## [The data]
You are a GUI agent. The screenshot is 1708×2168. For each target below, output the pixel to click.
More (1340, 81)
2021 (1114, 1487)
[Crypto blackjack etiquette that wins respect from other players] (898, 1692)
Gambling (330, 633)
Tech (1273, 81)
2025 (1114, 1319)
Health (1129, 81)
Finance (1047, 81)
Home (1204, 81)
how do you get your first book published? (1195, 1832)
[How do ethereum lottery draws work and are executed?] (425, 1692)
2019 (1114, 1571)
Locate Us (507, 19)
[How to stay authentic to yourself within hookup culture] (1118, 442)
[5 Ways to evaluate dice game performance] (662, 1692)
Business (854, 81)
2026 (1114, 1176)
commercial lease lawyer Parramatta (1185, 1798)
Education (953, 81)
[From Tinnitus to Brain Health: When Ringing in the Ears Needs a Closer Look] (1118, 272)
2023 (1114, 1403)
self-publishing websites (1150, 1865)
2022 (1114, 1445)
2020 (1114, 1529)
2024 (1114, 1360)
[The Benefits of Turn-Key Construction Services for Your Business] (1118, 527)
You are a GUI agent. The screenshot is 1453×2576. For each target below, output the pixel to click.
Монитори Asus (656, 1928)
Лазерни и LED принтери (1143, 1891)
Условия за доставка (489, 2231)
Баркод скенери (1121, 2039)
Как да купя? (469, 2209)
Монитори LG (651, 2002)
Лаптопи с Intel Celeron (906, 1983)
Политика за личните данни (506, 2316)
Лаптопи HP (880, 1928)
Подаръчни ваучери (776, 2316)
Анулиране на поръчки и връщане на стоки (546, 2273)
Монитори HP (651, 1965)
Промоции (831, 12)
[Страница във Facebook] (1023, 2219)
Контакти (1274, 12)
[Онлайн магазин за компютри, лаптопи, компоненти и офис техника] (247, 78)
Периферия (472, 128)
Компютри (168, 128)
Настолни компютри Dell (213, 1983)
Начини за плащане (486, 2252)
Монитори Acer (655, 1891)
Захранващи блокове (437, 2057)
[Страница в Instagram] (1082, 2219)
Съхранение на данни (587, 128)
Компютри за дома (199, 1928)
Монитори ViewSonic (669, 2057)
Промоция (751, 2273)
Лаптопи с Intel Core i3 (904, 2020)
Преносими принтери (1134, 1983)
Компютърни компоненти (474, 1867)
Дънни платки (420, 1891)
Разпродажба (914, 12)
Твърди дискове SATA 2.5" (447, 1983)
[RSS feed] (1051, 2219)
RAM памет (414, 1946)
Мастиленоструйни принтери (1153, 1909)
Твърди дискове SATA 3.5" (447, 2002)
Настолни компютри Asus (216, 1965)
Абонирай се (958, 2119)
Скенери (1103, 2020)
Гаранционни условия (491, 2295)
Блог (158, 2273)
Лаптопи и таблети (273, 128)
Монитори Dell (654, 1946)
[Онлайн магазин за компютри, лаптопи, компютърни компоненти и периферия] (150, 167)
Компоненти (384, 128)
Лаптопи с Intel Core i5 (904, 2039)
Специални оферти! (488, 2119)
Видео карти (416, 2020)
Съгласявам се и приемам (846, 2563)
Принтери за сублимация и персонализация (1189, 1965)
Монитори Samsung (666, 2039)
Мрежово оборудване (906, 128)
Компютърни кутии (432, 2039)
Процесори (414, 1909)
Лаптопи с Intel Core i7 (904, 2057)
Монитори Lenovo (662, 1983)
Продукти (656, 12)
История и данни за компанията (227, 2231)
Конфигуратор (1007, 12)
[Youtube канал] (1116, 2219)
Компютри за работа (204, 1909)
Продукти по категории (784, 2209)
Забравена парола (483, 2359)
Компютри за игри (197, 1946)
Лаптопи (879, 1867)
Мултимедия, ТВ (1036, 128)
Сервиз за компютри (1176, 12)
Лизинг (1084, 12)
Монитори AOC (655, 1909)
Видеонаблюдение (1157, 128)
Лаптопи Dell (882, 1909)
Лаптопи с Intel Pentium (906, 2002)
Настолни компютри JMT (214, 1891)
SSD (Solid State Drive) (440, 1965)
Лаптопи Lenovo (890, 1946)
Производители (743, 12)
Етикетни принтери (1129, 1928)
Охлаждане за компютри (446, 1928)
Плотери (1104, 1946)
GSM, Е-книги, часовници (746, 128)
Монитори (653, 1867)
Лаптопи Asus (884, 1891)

## [What the task asks]
In the records above, find each line that mentions the word "данни", and copy it.

## [Task result]
Политика за личните данни (506, 2316)
Съхранение на данни (587, 128)
История и данни за компанията (227, 2231)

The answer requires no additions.